- _Problem to solve_
Among the lines below, copy each one in which "only" appears.

- _Dataset records_
=====

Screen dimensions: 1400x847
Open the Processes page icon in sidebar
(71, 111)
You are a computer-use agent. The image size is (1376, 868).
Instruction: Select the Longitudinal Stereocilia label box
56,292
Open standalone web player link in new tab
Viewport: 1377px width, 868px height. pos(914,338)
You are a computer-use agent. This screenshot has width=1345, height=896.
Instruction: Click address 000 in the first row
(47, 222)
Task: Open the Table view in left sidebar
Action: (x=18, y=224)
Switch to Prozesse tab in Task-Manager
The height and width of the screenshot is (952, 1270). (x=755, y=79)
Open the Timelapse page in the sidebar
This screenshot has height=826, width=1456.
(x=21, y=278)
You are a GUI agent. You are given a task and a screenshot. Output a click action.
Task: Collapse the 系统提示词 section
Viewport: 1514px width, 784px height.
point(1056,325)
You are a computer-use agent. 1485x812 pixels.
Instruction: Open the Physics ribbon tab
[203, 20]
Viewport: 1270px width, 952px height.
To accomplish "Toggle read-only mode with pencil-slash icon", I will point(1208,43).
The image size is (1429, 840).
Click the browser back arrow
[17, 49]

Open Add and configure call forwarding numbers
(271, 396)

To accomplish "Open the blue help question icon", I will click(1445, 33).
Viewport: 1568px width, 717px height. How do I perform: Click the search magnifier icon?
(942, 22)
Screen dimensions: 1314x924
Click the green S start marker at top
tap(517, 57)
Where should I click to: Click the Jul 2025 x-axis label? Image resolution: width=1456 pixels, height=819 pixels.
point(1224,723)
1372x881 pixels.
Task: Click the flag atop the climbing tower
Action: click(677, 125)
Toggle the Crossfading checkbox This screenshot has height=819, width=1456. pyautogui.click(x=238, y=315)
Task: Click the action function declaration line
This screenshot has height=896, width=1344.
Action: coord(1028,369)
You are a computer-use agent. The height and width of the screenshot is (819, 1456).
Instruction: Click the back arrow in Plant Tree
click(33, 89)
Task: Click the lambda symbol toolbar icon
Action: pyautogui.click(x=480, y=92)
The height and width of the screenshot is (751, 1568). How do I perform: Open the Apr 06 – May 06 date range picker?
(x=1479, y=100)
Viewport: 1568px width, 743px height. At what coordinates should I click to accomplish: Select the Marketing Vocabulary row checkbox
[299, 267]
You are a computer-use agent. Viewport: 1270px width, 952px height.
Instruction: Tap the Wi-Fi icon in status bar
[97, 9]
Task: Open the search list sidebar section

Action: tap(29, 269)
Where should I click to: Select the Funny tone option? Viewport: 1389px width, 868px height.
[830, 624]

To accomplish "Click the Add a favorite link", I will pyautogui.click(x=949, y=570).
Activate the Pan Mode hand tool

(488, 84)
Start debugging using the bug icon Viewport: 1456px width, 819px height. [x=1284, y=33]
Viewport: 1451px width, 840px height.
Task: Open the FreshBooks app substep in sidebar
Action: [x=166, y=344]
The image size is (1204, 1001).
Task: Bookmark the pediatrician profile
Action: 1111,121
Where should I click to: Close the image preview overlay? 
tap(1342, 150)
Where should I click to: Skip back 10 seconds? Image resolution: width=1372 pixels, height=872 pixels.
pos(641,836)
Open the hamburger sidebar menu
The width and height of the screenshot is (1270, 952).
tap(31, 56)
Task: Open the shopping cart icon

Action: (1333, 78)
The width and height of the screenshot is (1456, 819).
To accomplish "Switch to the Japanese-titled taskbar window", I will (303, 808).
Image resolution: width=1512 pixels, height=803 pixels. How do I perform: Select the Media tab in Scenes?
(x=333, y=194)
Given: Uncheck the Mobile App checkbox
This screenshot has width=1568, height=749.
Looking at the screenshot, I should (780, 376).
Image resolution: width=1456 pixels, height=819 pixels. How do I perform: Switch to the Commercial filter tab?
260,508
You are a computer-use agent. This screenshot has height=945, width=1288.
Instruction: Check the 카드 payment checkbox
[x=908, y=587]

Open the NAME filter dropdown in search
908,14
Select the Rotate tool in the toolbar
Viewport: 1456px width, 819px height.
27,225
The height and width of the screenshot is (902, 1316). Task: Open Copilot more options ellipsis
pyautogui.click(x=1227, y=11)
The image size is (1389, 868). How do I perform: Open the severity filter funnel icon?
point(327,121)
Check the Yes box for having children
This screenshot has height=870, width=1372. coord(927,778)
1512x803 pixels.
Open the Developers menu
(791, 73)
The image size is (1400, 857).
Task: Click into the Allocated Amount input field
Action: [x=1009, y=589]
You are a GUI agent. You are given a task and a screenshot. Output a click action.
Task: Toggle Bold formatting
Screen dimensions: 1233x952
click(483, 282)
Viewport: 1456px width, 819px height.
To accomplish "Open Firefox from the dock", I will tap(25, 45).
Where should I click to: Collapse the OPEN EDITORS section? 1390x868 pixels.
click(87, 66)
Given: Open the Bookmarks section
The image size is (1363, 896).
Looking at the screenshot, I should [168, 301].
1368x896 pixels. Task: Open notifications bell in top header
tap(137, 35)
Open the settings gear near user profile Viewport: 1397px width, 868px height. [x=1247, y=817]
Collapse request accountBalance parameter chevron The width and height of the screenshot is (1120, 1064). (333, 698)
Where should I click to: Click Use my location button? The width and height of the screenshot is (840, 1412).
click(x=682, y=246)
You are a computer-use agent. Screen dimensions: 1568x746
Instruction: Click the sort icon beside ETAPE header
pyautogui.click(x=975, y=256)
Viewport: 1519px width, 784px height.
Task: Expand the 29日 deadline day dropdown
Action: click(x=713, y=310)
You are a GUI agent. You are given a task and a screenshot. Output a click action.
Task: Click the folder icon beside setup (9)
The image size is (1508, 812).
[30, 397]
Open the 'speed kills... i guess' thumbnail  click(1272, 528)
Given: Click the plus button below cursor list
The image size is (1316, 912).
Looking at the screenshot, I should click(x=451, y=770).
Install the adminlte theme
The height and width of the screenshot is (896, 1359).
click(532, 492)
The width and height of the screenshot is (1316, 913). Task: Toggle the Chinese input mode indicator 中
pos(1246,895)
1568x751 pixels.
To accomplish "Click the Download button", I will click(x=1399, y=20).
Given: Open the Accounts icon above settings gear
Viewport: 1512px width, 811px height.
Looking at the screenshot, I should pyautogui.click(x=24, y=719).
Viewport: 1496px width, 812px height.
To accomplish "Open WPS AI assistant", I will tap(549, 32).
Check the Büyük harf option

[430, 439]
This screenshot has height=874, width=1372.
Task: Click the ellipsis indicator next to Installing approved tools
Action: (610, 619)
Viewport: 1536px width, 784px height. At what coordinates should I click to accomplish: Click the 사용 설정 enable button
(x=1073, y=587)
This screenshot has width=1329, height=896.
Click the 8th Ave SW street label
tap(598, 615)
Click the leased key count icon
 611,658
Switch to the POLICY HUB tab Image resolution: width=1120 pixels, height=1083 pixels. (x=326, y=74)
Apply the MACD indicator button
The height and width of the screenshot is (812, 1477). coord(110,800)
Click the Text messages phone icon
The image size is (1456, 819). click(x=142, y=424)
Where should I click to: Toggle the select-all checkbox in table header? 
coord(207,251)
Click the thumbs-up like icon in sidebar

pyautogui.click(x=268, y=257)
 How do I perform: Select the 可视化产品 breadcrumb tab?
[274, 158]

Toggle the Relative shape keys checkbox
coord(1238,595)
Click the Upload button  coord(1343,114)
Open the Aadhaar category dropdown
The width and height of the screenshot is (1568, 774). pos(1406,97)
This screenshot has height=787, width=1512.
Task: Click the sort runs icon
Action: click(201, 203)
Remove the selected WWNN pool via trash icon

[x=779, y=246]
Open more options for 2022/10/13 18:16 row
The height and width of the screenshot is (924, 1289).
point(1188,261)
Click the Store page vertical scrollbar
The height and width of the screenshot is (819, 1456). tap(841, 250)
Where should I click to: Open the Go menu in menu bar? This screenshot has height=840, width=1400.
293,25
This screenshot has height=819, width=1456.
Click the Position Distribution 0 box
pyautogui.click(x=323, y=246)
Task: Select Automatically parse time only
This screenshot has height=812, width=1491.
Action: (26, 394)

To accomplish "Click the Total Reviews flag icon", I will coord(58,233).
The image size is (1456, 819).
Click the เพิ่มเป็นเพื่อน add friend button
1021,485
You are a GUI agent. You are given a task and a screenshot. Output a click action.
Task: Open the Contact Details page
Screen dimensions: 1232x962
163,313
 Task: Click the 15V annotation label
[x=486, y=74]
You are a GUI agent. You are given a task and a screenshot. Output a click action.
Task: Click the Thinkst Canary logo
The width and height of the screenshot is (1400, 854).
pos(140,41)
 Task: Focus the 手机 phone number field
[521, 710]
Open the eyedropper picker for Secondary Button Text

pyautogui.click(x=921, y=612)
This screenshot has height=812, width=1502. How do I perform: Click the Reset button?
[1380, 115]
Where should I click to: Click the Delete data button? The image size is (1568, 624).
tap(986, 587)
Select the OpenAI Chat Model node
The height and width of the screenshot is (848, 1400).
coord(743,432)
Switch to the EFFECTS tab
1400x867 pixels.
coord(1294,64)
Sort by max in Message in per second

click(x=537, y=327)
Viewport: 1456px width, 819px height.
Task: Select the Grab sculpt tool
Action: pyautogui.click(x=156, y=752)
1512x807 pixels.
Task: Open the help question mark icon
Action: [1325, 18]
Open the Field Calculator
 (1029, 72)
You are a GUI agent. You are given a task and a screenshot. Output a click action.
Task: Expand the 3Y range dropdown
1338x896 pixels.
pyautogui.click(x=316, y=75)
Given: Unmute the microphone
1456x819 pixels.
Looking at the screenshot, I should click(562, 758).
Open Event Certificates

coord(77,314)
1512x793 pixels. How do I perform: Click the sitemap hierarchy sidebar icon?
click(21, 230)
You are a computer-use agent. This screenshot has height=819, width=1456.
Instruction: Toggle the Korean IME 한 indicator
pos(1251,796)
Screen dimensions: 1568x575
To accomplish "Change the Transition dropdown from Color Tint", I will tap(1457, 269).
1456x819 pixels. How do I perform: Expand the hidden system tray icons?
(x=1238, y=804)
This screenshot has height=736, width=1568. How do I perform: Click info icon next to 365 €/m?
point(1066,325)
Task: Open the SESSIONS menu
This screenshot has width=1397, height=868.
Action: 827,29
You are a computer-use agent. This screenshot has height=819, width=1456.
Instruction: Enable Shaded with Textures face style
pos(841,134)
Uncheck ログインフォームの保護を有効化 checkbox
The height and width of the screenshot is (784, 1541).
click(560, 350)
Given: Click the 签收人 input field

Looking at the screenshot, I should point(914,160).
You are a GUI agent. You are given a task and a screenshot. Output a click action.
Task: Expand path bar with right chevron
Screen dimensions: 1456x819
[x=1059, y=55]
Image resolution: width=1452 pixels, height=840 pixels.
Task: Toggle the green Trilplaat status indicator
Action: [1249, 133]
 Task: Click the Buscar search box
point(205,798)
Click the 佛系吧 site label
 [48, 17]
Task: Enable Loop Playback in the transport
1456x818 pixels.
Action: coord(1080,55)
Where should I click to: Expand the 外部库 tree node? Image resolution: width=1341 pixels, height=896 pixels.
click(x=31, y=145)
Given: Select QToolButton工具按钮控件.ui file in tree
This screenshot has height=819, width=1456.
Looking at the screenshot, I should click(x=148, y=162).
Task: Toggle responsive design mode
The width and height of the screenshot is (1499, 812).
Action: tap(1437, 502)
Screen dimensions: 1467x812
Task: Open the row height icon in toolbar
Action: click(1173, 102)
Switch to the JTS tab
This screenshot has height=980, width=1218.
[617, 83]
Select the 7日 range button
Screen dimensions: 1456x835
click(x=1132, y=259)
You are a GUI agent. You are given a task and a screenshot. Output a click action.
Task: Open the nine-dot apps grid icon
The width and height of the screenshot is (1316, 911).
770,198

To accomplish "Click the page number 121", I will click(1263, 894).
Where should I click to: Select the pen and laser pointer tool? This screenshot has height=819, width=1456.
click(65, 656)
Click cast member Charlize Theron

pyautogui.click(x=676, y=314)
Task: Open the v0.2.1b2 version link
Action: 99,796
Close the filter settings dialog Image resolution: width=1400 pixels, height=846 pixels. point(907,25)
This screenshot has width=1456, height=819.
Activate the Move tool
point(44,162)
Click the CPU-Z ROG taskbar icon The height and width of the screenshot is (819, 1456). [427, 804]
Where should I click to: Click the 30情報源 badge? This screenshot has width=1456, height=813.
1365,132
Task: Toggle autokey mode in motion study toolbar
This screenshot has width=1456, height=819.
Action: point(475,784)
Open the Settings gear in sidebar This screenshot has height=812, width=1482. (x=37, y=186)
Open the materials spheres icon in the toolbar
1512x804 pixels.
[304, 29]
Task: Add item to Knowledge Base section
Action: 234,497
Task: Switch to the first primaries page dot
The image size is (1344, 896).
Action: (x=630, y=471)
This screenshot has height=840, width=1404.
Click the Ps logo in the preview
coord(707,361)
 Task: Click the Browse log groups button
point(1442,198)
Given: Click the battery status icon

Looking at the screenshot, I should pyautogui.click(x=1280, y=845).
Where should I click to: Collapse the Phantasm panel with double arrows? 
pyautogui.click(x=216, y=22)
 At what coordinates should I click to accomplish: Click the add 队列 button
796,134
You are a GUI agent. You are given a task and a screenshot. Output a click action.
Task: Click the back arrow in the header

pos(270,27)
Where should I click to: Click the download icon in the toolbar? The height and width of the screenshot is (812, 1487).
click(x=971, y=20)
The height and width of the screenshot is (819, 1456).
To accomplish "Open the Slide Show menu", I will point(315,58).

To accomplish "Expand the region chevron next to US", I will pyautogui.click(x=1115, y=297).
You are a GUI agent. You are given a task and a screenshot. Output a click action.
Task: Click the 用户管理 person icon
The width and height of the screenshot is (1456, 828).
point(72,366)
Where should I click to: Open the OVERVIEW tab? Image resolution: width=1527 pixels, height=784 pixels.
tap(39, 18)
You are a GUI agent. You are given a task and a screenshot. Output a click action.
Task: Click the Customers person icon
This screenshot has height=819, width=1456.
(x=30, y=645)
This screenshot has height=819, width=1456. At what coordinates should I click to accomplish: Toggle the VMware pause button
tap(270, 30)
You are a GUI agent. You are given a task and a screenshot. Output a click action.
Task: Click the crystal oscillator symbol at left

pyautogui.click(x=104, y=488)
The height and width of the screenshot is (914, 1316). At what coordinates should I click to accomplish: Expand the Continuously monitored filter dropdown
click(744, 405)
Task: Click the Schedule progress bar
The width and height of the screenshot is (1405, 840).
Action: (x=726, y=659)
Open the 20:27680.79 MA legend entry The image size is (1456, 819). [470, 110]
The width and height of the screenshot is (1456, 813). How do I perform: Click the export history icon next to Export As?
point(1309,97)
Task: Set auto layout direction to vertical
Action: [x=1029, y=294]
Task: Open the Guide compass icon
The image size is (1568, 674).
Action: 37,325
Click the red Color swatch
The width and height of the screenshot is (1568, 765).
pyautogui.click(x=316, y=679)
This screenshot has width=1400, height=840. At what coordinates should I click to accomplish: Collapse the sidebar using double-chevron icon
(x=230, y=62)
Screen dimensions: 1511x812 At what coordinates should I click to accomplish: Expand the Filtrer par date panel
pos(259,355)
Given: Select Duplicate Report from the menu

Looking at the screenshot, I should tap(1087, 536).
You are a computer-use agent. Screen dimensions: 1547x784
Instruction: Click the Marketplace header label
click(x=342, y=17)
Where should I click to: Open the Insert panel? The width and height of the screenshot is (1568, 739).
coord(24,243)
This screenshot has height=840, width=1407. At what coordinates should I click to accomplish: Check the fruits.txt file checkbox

=====

- _Written response_
To accomplish "Toggle read-only mode with pencil-slash icon", I will point(1208,43).
Task: Select Automatically parse time only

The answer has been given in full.